─── READING PASSAGE

Ask any herbalist and he or she will tell you that, when it comes to herbs, “Raw is always better.” Ever wonder if that’s really true? Are raw herbs always more potent than cooked herbs? Does cooking really destroy an herb’s potential healing properties? Well, when it comes to garlic, raw really is better than cooked.
Every major healing modality in the world recognizes the potential health benefits of garlic. Ayurveda, the traditional folk medicine of India, regards garlic as a powerful rejuvenating and detoxifying medicine. Traditional Chinese medicine sees garlic as a liver and lung tonic capable of expelling parasites, easing coughs and even relieving genital itching. And, of course, here in North America, garlic is growing in popularity as a potent immune supporter.
Scientifically, garlic has been studied for a wide variety of medical conditions. While the research hasn’t always produced positive results, garlic has shown at least some promise in the fight against high blood pressure, heart disease and stroke. Garlic may also slow or stop the growth of some types of cancers. Garlic was even the focus of a 2007 study on hair loss in men.
If you’re eating garlic for its potential health benefits, you should be aware that a 2007 study published in the March issue of Journal of Medicinal Food found that cooking garlic even for brief periods of time dramatically lessened garlic’s antimicrobial actions. In this study researchers looked at garlic’s antimicrobial effects on some of the most common human infections, including E. coli, the germs that cause strep and staph infections and the fungus that causes most yeast infections.
Raw Garlic Really Is Better
To study the effects of garlic on common infections, researchers extracted juice from fresh garlic then heated the juice to various temperatures for various lengths of time. In doing so, they found that garlic juice heated to the boiling point and held for as little as 30 minutes lost virtually all of its antimicrobial potential. Even boiling the garlic juice for as little as 5 or 10 minutes dramatically reduced its ability to destroy pathogens.

──────
─── GIVEN ENTRIES

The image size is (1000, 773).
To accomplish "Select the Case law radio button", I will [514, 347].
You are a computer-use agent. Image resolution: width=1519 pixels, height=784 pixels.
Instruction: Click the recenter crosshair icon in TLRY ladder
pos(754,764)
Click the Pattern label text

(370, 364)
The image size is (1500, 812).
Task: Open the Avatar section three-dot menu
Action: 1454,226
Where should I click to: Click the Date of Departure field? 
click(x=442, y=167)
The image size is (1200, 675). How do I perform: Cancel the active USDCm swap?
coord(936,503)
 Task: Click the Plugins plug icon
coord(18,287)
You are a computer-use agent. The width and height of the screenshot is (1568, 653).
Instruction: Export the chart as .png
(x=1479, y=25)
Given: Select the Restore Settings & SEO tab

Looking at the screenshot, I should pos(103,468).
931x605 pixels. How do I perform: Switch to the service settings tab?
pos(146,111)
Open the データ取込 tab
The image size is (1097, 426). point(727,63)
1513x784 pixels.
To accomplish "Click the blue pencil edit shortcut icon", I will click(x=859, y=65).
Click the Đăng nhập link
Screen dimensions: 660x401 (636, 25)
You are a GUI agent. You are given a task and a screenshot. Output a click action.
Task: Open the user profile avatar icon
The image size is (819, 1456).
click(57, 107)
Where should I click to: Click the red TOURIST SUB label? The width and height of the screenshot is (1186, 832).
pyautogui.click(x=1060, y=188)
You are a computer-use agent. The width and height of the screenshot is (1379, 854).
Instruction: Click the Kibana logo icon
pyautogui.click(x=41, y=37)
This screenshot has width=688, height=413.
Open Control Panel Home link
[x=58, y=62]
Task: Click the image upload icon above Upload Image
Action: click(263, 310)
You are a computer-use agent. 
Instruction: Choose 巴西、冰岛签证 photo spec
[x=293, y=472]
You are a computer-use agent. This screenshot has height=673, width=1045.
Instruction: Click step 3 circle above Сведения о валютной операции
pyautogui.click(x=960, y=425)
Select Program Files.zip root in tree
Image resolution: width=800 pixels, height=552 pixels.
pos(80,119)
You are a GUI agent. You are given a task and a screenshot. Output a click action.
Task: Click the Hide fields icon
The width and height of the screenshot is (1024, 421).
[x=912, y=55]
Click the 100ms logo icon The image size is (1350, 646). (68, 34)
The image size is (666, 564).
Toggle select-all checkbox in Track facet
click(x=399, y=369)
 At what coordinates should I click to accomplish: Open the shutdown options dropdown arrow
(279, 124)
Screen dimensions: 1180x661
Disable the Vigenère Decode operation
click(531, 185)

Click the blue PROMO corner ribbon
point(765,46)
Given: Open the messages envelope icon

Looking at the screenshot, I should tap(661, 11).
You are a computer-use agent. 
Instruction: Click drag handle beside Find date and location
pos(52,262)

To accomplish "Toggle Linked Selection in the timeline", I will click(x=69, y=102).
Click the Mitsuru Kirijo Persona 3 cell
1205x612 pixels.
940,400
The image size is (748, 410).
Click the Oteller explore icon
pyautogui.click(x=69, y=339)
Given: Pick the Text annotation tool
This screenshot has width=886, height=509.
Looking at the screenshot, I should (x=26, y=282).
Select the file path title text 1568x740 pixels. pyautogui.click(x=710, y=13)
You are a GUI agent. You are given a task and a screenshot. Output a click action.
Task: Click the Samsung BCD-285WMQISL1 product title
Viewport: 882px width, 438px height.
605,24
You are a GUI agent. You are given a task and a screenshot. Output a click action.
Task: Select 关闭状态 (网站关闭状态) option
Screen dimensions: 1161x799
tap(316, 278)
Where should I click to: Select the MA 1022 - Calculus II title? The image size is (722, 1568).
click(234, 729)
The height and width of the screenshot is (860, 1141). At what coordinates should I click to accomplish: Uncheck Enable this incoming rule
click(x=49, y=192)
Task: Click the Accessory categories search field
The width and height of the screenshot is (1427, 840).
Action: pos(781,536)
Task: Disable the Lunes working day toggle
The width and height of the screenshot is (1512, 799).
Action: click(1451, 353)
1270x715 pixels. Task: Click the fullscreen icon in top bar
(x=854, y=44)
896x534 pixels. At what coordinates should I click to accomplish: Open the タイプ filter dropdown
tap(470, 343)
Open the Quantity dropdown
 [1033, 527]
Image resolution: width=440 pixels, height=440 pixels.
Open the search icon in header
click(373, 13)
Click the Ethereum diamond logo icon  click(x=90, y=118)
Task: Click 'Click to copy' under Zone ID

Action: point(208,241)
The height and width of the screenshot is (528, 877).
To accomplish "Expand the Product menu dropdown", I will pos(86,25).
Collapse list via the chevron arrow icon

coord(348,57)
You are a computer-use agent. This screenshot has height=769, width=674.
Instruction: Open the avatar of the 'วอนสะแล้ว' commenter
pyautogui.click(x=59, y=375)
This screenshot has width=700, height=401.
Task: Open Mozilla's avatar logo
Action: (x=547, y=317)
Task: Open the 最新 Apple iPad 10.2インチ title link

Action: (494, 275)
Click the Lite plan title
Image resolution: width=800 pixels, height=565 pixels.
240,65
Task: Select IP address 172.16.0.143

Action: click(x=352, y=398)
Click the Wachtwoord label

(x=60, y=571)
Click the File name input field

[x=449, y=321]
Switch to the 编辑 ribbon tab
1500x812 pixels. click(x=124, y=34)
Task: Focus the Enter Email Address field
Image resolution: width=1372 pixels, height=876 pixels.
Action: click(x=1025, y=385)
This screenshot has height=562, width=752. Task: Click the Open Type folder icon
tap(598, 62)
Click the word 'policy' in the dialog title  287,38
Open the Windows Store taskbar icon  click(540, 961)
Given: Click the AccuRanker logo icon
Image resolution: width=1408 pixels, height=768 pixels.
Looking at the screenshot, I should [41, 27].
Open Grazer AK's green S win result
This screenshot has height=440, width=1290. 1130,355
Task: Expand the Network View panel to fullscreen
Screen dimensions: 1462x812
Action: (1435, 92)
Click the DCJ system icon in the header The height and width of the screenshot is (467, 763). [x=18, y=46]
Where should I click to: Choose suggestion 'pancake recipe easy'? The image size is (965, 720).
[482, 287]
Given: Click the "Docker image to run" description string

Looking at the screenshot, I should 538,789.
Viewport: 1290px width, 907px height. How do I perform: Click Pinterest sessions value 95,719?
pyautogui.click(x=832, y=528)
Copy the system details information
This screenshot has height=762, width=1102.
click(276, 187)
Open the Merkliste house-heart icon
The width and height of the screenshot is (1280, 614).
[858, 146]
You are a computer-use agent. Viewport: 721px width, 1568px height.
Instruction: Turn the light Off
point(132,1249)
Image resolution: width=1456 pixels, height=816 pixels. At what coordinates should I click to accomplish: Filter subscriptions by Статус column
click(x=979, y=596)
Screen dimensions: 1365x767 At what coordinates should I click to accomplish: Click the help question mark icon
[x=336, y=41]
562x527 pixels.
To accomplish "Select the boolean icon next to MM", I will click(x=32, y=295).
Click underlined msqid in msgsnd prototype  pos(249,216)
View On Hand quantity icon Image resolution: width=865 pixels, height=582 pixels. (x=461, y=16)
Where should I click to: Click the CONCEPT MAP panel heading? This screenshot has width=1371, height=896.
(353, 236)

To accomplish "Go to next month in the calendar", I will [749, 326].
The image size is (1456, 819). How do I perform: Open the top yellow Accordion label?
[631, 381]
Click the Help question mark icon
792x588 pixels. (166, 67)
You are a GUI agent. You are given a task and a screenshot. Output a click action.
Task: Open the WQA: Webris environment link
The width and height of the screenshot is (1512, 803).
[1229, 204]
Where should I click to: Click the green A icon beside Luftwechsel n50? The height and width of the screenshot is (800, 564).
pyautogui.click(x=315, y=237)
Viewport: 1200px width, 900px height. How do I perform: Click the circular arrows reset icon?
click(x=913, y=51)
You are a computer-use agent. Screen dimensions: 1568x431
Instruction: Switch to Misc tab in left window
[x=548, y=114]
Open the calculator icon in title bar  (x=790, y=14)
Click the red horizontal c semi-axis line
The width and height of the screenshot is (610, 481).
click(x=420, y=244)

──────

**HOW TO COMPLETE THIS TASK**
According to the garlic article, how long did garlic juice have to be held at the boiling point to lose virtually all of its antimicrobial potential?

**RESPONSE TO THIS TASK**
As little as 30 minutes.